Jakarta, Maritim
MENURUT Slamet Soebjakto Direktur Jenderal (Dirjen) Perikanan Budidaya Kementerian Kelautan dan Perikanan (KKP), fihaknya mencatat kinerja makro perikanan budidaya tumbuh 4,97% dalam periode 2013-2017. Disebutkan bahwa produksi perikanan nasional mencapai 16.114.991 ton pada tahun 2017, atau naik 0,74% dari 2016 yang sebanyak 16.002.319 ton.
Sementara itu, Badan Pusat Statistik (BPS) juga menyatakan nilai ekspor perikanan budidaya rerata tumbuh 5,24% per tahun sepanjang lima tahun terakhir. Pada 2017, ekspor perikanan budidaya menyentuh US$1,83 miliar atau naik 13,47% dibandingkan 2016.

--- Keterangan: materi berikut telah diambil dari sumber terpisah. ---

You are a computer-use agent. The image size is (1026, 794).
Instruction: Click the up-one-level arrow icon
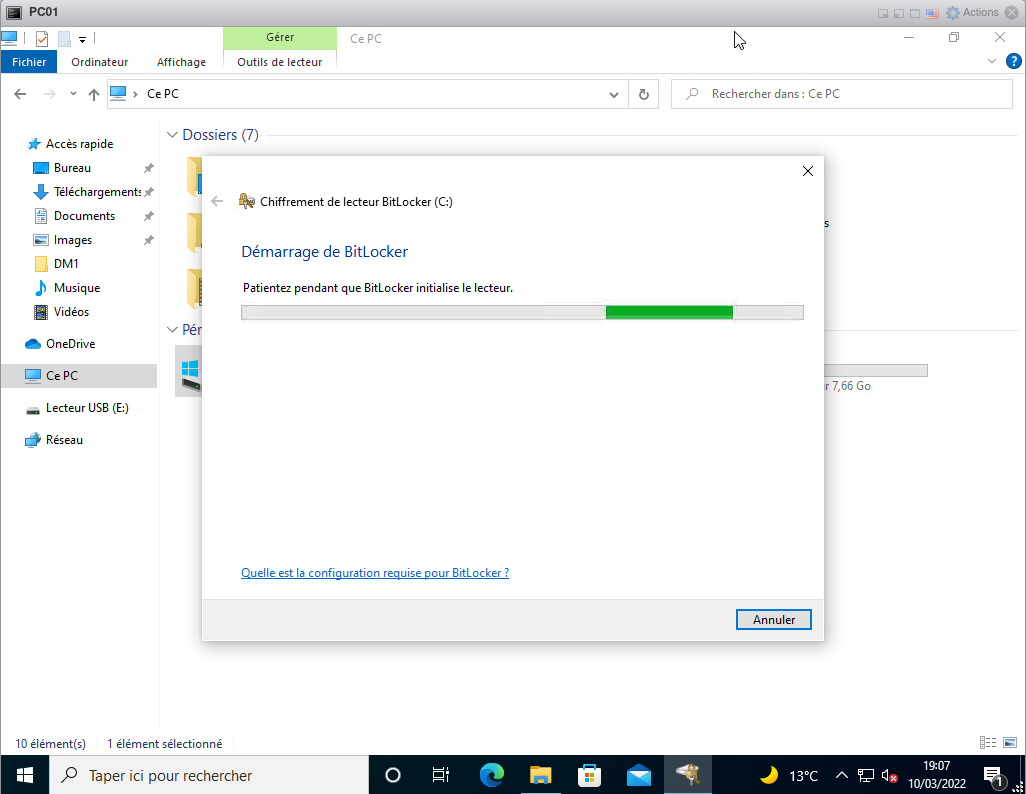click(x=94, y=94)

Slamet Soebjakto menjelaskan: “Kinerja positif ini patut jadi titik tolak dalam mendorong ekspor perikanan budidaya nasional, hingga secara langsung berkonribusi lebih besar lagi terhadap pertumbuhan ekonomi”.

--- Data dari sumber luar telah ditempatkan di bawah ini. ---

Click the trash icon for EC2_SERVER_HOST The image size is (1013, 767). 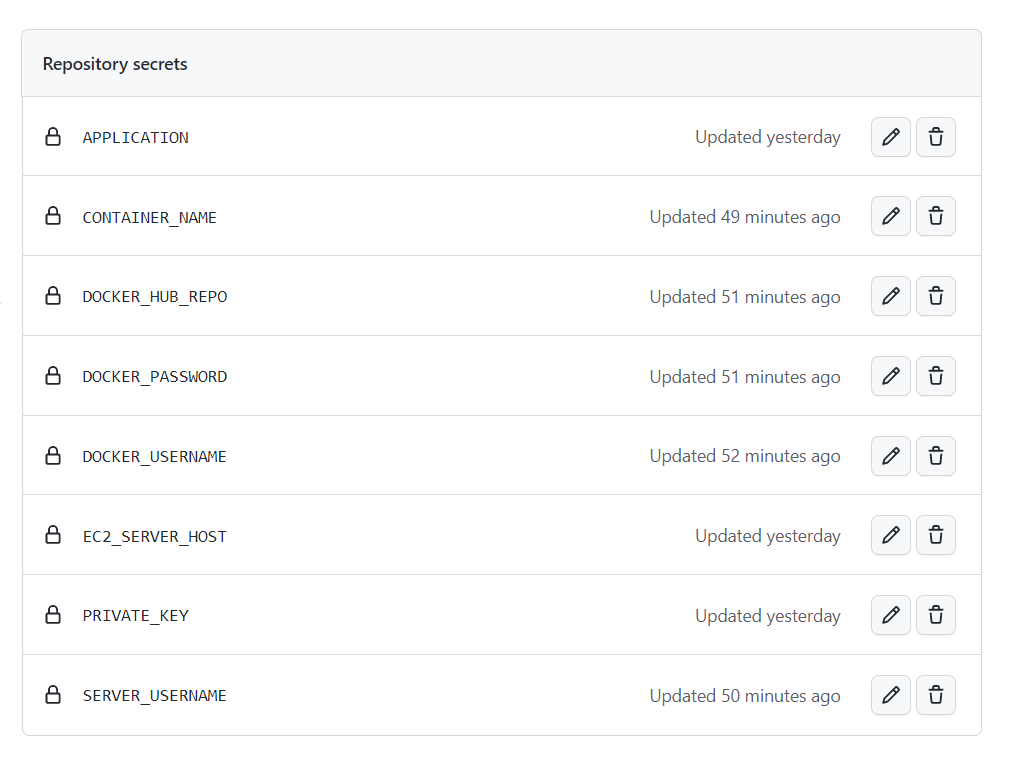click(x=935, y=535)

Ditilik dari segi kinerja mikro, indikator ekonomi mikro sub sektor perikanan budidaya sepanjang 2018 diklaim terus memperlihatkan kinerja yang positif. Hal ini terlihat dari pertumbuhan Nilai Tukar Pembudidaya Ikan (NTPi) dan Nilai Tukar Usaha Pembudidaya Ikan (NTUPi) yang meningkat dibandingkan periode yang sama pada 2017.
Berdasar data BPS, tren perkembangan NTPi hingga Oktober 2018 tumbuh rerata sebesar 0,29% per bulan. Pada Oktober 2018, nilai NTPi sebesar 101,89 atau naik 2,38% dibanding periode yang sama setahun sebelumnya yang berada di posisi 99,52. Adapun NTUPi rerata naik 0,29%. Pada Oktober 2018, nilai NTUPi tercatat sebesar 114,31 atau naik 3,68% dibanding tahun sebelumnya yang berada di level 110,25.

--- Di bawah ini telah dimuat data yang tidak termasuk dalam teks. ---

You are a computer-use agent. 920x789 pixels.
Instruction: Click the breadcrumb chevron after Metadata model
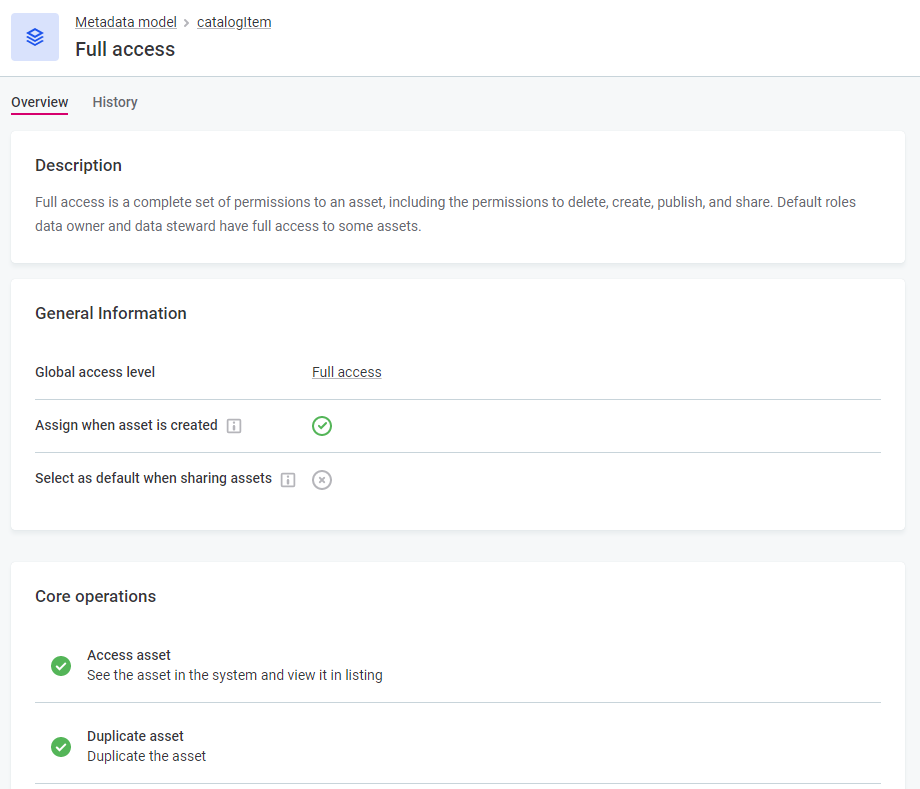pos(187,23)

NTPi merupakan rasio antara indeks yang diterima pembudidaya ikan dengan indeks yang dibayarkan. Jika melihat tren pertumbuhan NTPi yang positif sepanjang 2018, dengan nilai lebih besar dari 100, terlihat adanya perbaikan struktur ekonomi masyarakat pembudidaya ikan. Ujar Slamet pula: “Struktur ekonomi tersebut yakni peningkatan pendapatan yang berdampak pada perbaikan daya beli masyarakat pembudidaya ikan, utamanya terhadap akses kebutuhan dasar”.
Nilai NTPi yang positif sebesar 101,89 juga berpengaruh terhadap saving ratio, hingga memungkinkan pembudidaya ikan meningkatkan kapasitas usahanya melalui reinvestasi. Berdasar distribusi nilai NTPi di masing-masing provinsi pada Oktober 2018, nilai NTPi terbesar dipegang oleh Jawa Timur (107,11); Kepulauan Riau (107,11); Sumatera Barat (107,07); Maluku (106,77); dan Jawa Barat (106,28).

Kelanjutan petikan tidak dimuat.